At WaveOne, we have been building a new algorithm for video compression, learned end-to-end using deep learning. We are excited to report some of our early results in an important mode of video compression used for real-time communication: the low-latency mode (simply meaning that the encoder has no access to information from future frames when encoding a frame).
To the best of our knowledge, we are the first machine learning method to outperform all commercial video codecs in this setting. For instance, on typical SD videos, our codec achieves on average 30%-40% reduction in file size for the same quality over HEVC/H.265.
Here is an example frame from a popular HD 1080p video for compression benchmarking:
We compress this video to a rate of 0.06 bits per pixel using H.264, H.265, and our codec. Below we zoom in on the highlighted areas to visually compare the different codecs:
Video compression in a nutshell
The key idea behind video compression is that consecutive frames in video are similar, and so it is advantageous to compress the difference each frame has with the previous one. This is done with two steps:
Motion compensation: many differences between consecutive frames are due to objects moving (or the camera panning). So, it is useful, for each pixel, to encode its motion vector: that is, where its relative location was in the previous frame. Given these motion vectors, we don’t need to encode the color of each pixel — we can simply copy it from the right location in the previous frame, obtaining what is known as the motion-compensated frame.
Residual compression: the difference between the motion-compensated frame and the original, called the residual, is often compressed using plain image compression techniques.

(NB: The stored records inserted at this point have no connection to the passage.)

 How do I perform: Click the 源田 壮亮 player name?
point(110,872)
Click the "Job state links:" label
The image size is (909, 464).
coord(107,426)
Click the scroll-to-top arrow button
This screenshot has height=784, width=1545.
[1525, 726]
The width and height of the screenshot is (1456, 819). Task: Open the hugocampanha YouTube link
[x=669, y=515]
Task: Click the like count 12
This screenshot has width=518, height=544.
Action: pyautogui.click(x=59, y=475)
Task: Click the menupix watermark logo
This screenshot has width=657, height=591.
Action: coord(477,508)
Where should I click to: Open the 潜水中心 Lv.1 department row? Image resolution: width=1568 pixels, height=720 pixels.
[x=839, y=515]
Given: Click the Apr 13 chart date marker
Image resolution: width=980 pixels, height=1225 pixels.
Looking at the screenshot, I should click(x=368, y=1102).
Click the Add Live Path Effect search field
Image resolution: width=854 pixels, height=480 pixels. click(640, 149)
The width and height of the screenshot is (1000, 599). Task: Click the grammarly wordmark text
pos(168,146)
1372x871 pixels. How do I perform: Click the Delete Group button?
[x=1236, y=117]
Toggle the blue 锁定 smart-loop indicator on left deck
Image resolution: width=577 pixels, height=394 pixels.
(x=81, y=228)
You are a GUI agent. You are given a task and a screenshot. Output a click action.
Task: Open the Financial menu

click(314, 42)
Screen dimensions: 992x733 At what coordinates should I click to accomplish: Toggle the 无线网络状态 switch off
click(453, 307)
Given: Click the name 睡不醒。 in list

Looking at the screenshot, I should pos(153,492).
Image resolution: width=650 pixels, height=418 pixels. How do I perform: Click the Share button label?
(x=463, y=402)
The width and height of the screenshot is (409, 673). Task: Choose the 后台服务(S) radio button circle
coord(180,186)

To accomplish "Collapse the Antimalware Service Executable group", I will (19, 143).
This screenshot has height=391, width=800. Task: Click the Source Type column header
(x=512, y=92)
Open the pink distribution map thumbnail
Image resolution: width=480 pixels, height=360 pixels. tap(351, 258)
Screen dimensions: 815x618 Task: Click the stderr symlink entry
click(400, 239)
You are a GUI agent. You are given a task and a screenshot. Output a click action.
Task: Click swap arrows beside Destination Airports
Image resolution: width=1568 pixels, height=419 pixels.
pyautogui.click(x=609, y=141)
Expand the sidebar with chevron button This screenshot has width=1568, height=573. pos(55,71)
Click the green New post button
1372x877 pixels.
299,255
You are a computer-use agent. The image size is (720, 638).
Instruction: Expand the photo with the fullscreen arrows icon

Thus, in existing codecs, the compressed representation of a frame consists of the motion vectors and the residual. The decoder applies the motion vectors to the previously decoded frame and adds the residual to reconstruct the current frame. The process is repeated for each frame. Since pixels of an object tend to move together in the same direction, the motion vectors can be represented compactly by grouping nearby pixels and specifying the motion for each group.
This is a very high-level description of some of the core concepts. The modern codecs that we compare against include hundreds of algorithms and options that can be tuned.
Advantages of our approach
Here we give a high-level intuition of what makes our method work better than the traditional codecs. For more in-depth technical description please see our paper.
Our model is inspired by traditional video codecs — but generalizes concepts such as motion compensation and residual compression, and uses neural networks for all components. Our model is trained end-to-end on the task of video compression.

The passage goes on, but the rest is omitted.